The government only needed seven opposition votes to pass the laws.
Kevin Rudd, the Australian prime minister, had proposed a carbon trading scheme similar to that in Europe aimed at reducing greenhouse gas emissions.
The proposal would have made Australia one of the first countries to install a so-called cap-and-trade system to slash the amount of heat-trapping pollution that industries pump into the air.
It was the second time the bill was rejected, which leaves Rudd with nothing to take to the UN climate change summit in Copenhagen next week.
Although it also provides Rudd a potential trigger for an early election, he is unlikely to do so before 2010, when polls are due anyway.
No early election
Starting in July 2011, the emissions trading scheme would have been the biggest outside Europe. It would have covered 75 percent of Australian emissions.
On Wednesday, Julia Gillard, the acting Australian prime minister, said the carbon trading bills will be re-introduced in February, in order to give the opposition Liberal Party one more chance to support the scheme.
She added that the government was “determined to deliver real action on climate change” through the scheme.
“Today the climate change extremists and deniers … have stopped this nation taking action on climate change,” she told reporters, adding that the government was not looking at an early election.
“This nation is one of the hottest and driest continents on Earth. We are going to be hit particularly hard and early by climate change,” Gillard added.
Though the Liberal Party agreed to back the carbon laws last week, climate change sceptics forced a leadership and policy change on Tuesday.
The new opposition leader, Tony Abbott, said Australia should not adopt an emissions trading system before the rest of the world.
The US first
After the vote, he told reporters : “I’m very pleased that the Senate has delivered a big win to the people of Australia who have been saved from a massive new tax that would have been foisted upon them without proper scrutiny.”
“The right time, if ever, to have an ETS is if and when it becomes part of the international trading system and that is not going to happen prior to its adoption in America.”
Though in global terms Australia is a small greenhouse gas polluter, it is one of the worst per capita because it relies heavily for its electricity on its abundant reserves of coal. It also makes Australia the world’s largest exporter of the polluting fuel.

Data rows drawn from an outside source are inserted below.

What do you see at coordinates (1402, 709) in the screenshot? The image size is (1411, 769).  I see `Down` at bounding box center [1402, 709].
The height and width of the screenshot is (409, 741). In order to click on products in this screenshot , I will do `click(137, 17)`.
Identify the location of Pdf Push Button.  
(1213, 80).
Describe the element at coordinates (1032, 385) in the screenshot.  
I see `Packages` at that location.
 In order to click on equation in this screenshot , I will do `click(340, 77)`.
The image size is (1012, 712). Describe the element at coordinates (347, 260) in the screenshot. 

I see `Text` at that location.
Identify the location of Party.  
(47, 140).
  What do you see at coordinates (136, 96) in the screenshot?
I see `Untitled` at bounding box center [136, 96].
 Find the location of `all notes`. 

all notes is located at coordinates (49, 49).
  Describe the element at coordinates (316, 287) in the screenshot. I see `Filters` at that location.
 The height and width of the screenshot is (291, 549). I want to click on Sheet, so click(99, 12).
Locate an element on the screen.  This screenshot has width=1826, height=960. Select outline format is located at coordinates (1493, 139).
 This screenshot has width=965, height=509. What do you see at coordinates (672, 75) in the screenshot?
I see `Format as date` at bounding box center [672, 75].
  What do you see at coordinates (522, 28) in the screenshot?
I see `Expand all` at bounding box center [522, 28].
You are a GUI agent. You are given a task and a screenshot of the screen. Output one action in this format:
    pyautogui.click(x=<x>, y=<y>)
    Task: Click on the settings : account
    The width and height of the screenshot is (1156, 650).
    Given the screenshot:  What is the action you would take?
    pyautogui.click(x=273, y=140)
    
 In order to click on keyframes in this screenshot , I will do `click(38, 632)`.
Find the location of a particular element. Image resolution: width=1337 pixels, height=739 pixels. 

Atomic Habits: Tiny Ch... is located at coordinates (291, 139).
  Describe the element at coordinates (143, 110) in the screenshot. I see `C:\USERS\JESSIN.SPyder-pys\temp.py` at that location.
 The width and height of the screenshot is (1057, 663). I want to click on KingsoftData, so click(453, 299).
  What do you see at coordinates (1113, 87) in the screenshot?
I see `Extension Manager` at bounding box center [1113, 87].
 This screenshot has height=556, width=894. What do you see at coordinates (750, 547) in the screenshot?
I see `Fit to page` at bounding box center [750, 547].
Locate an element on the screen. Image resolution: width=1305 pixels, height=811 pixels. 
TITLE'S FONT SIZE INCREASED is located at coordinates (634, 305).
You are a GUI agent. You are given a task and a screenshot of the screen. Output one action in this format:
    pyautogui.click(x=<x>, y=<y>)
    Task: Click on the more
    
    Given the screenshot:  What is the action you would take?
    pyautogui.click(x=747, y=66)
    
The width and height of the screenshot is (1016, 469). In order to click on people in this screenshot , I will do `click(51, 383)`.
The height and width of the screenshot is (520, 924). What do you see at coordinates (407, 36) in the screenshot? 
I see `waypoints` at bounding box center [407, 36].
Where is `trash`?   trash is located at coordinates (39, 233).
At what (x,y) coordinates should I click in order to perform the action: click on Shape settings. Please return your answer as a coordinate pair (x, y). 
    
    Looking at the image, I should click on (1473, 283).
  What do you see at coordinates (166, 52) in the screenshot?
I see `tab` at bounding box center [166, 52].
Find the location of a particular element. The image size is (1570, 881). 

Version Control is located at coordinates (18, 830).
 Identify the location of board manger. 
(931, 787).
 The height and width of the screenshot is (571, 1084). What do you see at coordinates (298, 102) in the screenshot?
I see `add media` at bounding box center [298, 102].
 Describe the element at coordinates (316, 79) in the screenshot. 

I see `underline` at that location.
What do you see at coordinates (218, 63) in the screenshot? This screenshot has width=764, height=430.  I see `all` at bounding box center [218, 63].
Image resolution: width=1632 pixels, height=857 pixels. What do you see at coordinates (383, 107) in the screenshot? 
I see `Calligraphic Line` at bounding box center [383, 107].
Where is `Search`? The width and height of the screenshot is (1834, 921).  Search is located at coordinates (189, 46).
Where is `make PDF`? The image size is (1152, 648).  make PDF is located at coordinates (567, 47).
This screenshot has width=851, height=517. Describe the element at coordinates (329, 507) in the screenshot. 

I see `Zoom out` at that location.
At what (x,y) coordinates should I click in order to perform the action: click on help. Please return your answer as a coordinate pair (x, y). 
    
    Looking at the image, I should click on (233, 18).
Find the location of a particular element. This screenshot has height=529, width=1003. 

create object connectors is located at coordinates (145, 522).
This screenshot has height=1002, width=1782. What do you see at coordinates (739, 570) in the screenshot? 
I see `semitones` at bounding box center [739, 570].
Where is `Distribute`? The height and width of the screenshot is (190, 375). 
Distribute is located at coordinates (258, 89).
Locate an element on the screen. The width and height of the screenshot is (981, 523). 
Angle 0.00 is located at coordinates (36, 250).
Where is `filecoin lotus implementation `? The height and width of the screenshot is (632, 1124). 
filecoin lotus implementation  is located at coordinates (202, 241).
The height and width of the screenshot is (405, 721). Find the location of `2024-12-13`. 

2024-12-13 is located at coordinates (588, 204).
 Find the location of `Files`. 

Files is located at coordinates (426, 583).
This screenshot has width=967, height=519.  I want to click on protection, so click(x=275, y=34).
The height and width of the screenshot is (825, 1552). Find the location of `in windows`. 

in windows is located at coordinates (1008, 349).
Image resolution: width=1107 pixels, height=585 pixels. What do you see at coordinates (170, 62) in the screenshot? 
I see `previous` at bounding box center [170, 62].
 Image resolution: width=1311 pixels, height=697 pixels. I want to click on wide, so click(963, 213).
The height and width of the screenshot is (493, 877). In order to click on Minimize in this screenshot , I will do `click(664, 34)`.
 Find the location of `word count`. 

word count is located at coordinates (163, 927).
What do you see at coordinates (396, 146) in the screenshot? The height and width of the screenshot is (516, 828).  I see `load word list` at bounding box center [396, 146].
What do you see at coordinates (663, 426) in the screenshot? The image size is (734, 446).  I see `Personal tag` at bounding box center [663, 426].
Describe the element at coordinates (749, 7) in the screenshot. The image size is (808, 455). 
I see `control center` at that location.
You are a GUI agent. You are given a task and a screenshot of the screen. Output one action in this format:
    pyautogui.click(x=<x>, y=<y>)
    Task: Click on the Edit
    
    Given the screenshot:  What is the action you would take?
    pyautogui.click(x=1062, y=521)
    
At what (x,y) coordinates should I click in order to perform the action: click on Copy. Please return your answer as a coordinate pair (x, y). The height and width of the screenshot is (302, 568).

Because it is the driest continent after Antarctica, Australia is also considered one of the most vulnerable countries to climate change.
The opposition members who voted the bill down have been accused by the country’s climate change minister, Penny Wong, of being climate change deniers out of step with the world.
“This is about doing our bit as part of a global agreement, this is about responding to what is a global challenge,” she told the Senate.
“You have to make polluters pay. If you do not make polluters pay you will not tackle climate change.”